Przez cały okres obowiązywania Konstytucji do czasu uchwalenia ustawy z 14 grudnia 1982 r. o zaopatrzeniu emerytalnym pracowników i ich rodzin ustawodawstwo zwykle, tj. dekret z 25 czerwca 1954 r. o powszechnym zaopatrzeniu emerytalnym oraz ustawa z 23 stycznia 1968 r. o powszechnym zaopatrzeniu emerytalnym pracowników i ich rodzin, ustanawiało 5-letni okres zatrudnienia jako maksymalny dla nabycia praw do renty inwalidzkiej.

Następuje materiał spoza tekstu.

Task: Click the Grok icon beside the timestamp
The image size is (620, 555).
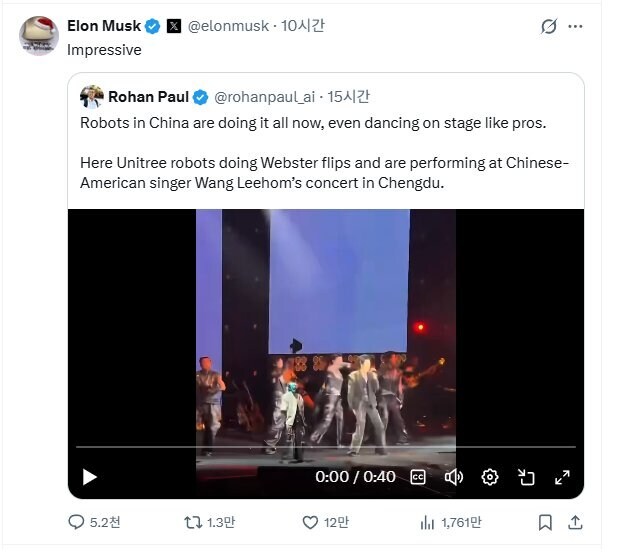Action: (549, 27)
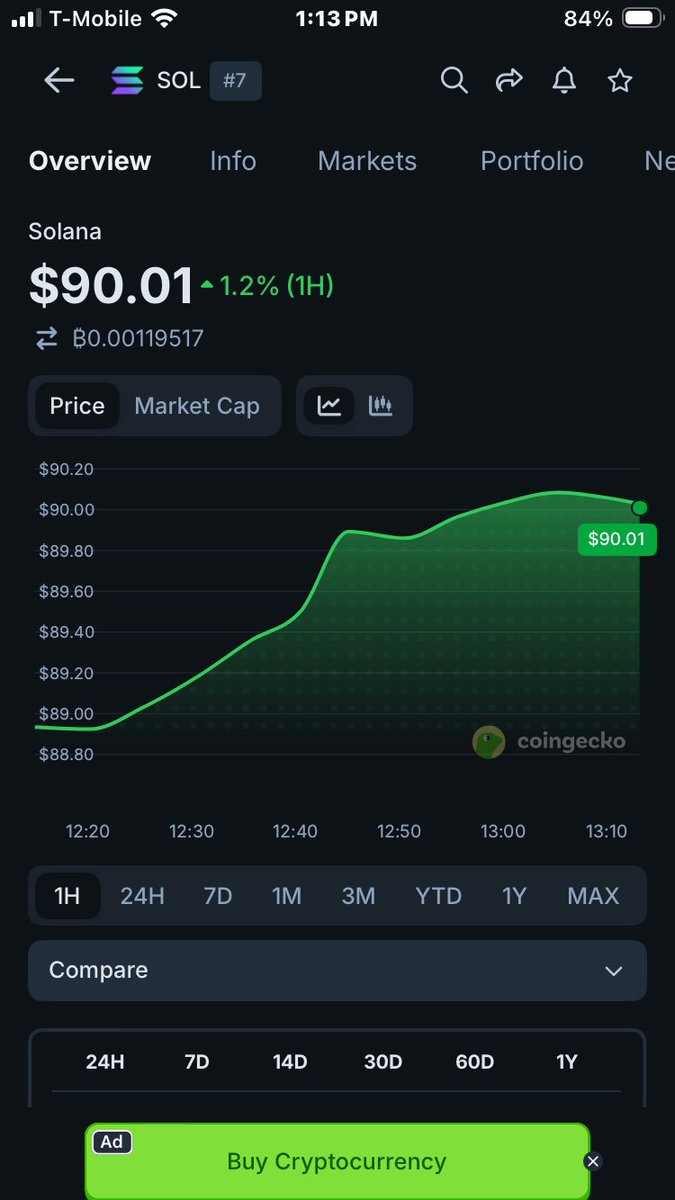This screenshot has width=675, height=1200.
Task: Close the Buy Cryptocurrency ad
Action: tap(593, 1161)
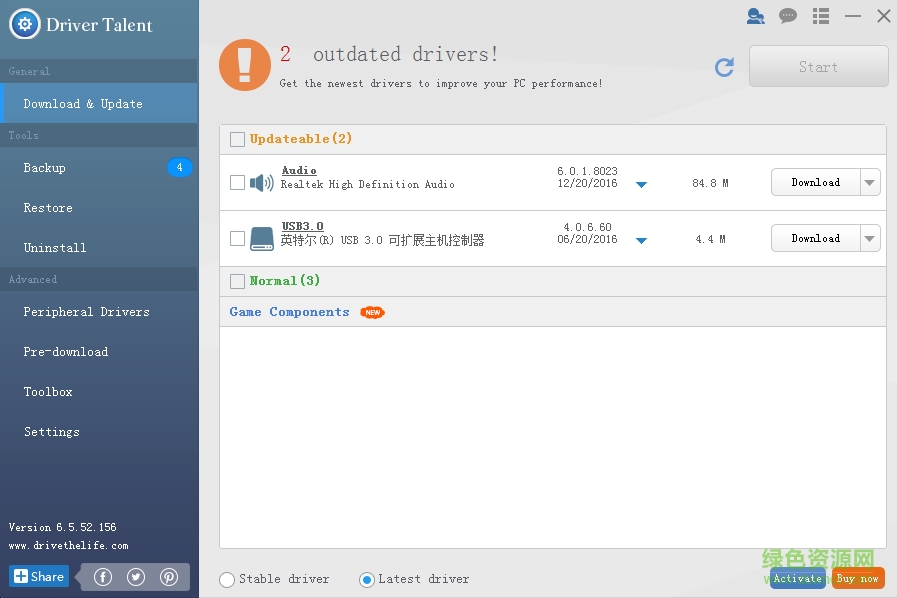Click the Audio speaker device icon
The image size is (897, 598).
click(260, 182)
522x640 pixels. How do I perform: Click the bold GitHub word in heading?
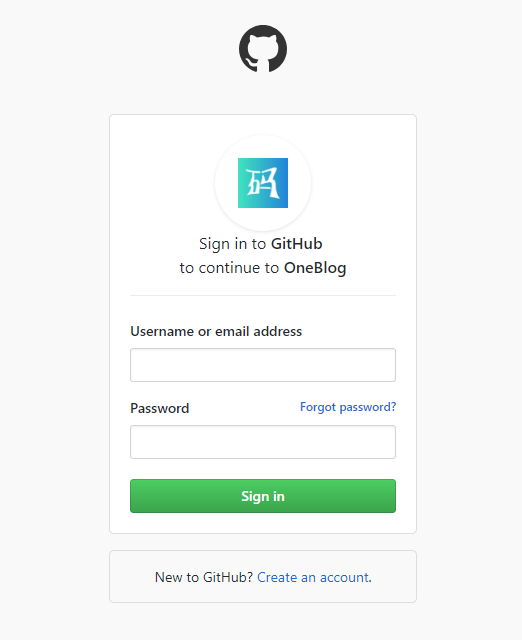(297, 244)
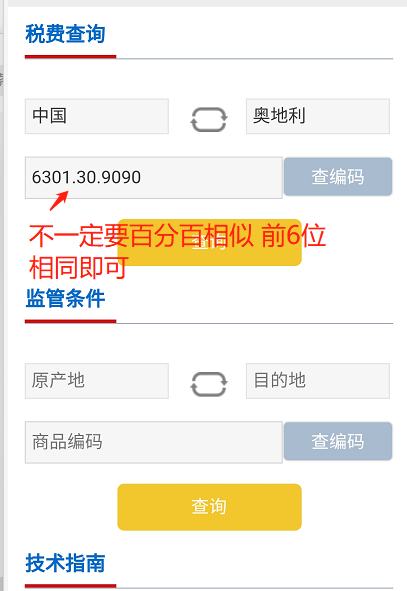Swap China and Austria with the exchange icon
This screenshot has width=407, height=591.
(x=208, y=119)
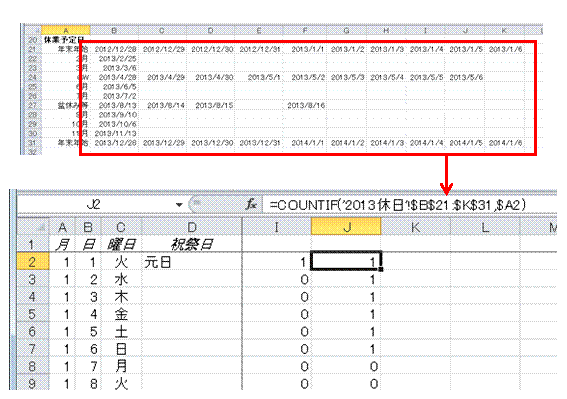Select row 2 header in lower sheet

pyautogui.click(x=33, y=262)
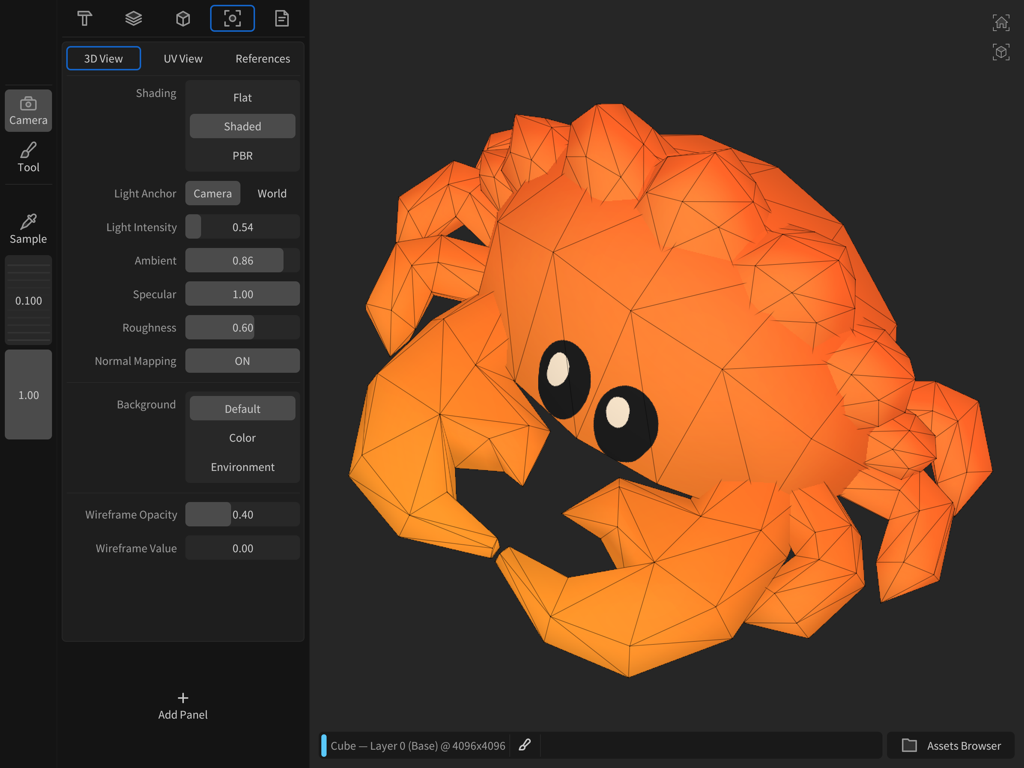1024x768 pixels.
Task: Open the document notes icon in top toolbar
Action: click(x=281, y=18)
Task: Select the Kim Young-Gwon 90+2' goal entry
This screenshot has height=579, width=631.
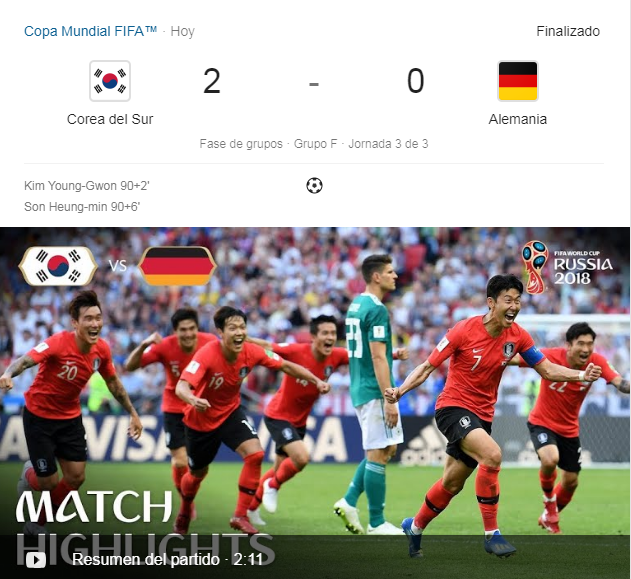Action: 87,185

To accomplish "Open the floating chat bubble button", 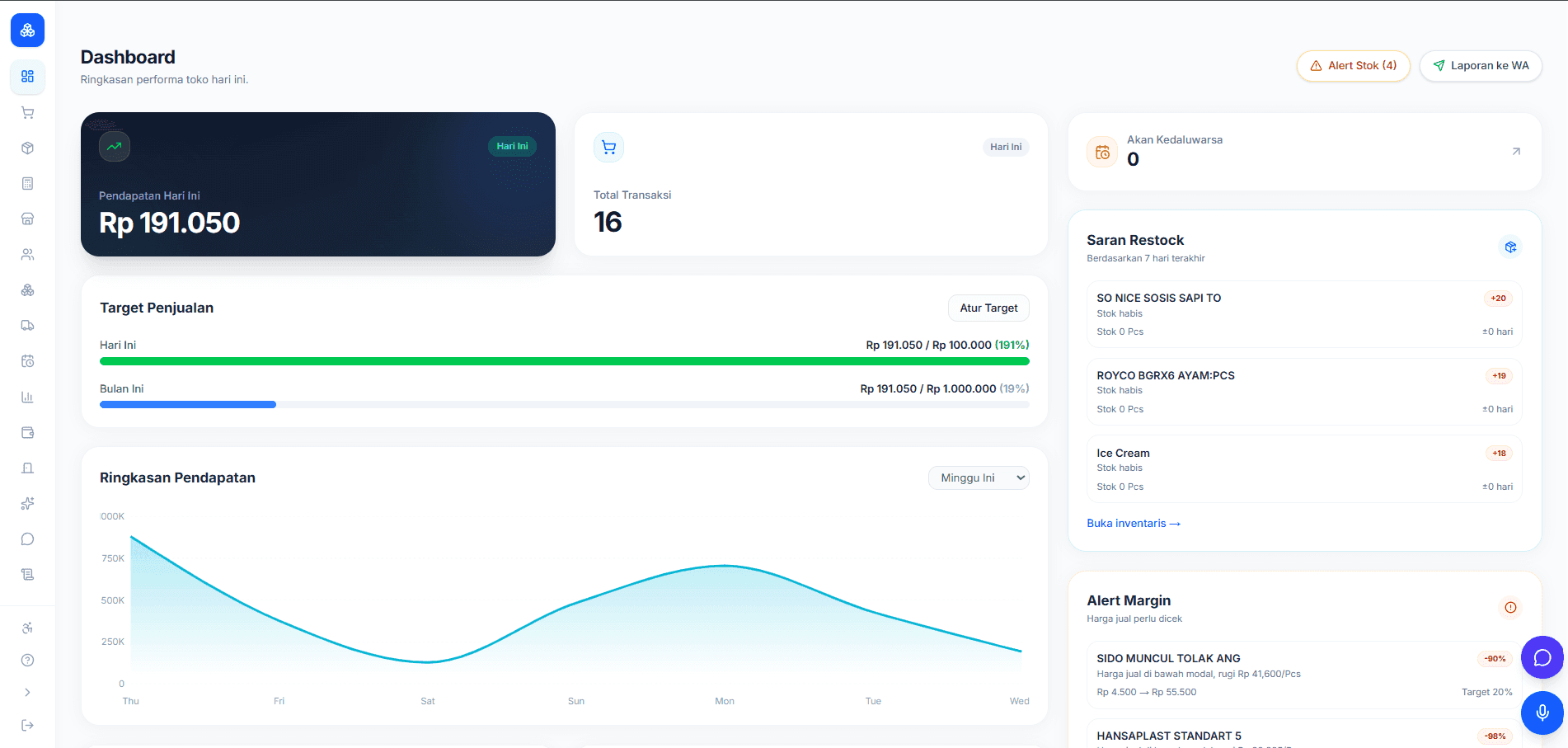I will [1542, 657].
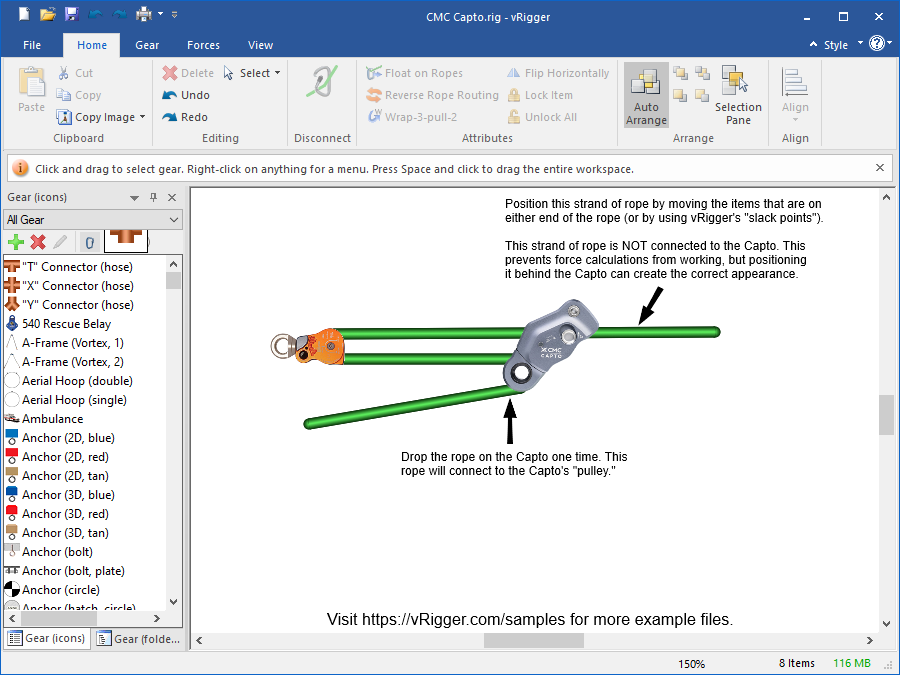
Task: Click the green plus add gear icon
Action: coord(15,242)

Podobnie przepisy art. 5 ust. 1 i 2 konwencji MOP Nr 37 z dnia 29 czerwca 1933 r., ratyfikowanej przez Polskę w dniu 26 czerwca 1948 r. (Dz. U. Nr 31, poz. 227), określają maksymalny okres wyczekiwania, tj. wymagany okres zatrudnienia na 60 miesięcy (lub 250 tygodni), tj. 5 lat. Także nieratyfikowana przez Polskę konwencja MOP Nr 102 z 1952 r. wymaga 5 lat zatrudnienia lub opłacania składek (bądź trzy lata stażu pracy i opłacania polowy przeciętnej wysokości składek rocznie) dla wypłacania renty w zmniejszonej wysokości. Trybunał Konstytucyjny nie ma co wynika z ustawy o Trybunale Konstytucyjnym - kompetencji badania zgodności ustaw z umowami międzynarodowymi. Jeżeli jednak konwencja MOP Nr 37 została ratyfikowana przez Polskę i jej przepisy mają obowiązywać (być stosowane w prawie wewnętrznym), to przepisom wyżej powołanym nie można odmówić znaczenia dla ukształtowania prawa do renty inwalidzkiej w ustawie o zabezpieczeniu społecznym. Decydującym musi być fakt ratyfikowania konwencji MOP Nr 37 w 1948 r. a więc przed uchwaleniem obowiązującej Konstytucji PRL z 1952 r. Jak ustalił Trybunał Konstytucyjny, w szczególności na podstawie oświadczenia złożonego na rozprawie przez przedstawiciela Sejmu, Sejm uchwalając ustawę z dnia 14 grudnia 1982 r. o z.e.p., nie brał pod uwagę wymienionej konwencji MOP nr 37.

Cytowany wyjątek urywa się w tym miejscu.